Ask DB1

    Thursday, September 1, 2011

    Ask DB1: The Baby Daddy ‘Bag?

    ———
    DB1,

    I propose a new Douche category: The Baby Daddy Douche.

    We have all seen them, as we enjoy an adult beverage sitting outside our favorite pubs. Here they come,proudly pushing their progeny in a cheap umbrella handle stroller that they bought at the Goodwill.

    Wifebeater??.. check. Wife beater tucked into their halfway down their ass, oversized manpries??.. check. Chin fung.??.. check. 30 degree hat tilt on their Yankee’s hat.??.. check. Crappy lime green tats on arms,back and neck??… check.

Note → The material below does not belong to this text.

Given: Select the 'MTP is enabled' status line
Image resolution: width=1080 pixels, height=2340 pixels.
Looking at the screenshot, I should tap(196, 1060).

    Unfortunately,you will never see a Baby Daddy Douche on HCWDB.The reason,you only see a Baby Daddy Douche with his larger then life baby momma, who is wearing a pair of jeggings stretched paper thin by her large backside,and a pablum stained mumu top.Oh,and the babies hands tattooed on their cleavage.

    Your opinion please.

    sincerely,
    the Flying Douche

    ———-

    Good point, TFD. The Baby Daddy Douche is rarely seen on HCwDB because the BDD is rarely with hot chick. Since he’s ruined his douchin’ years by not wearin’ a raincoat during the proverbial coital windstorm and is now in hock for child support and alimony until that scratch ticket investment plan finally pays off.

    Lets go with some K-Fed/Britney remembrances of things past (Proust) as we delve into the nostalgia of yesteryear to illustrate the concept.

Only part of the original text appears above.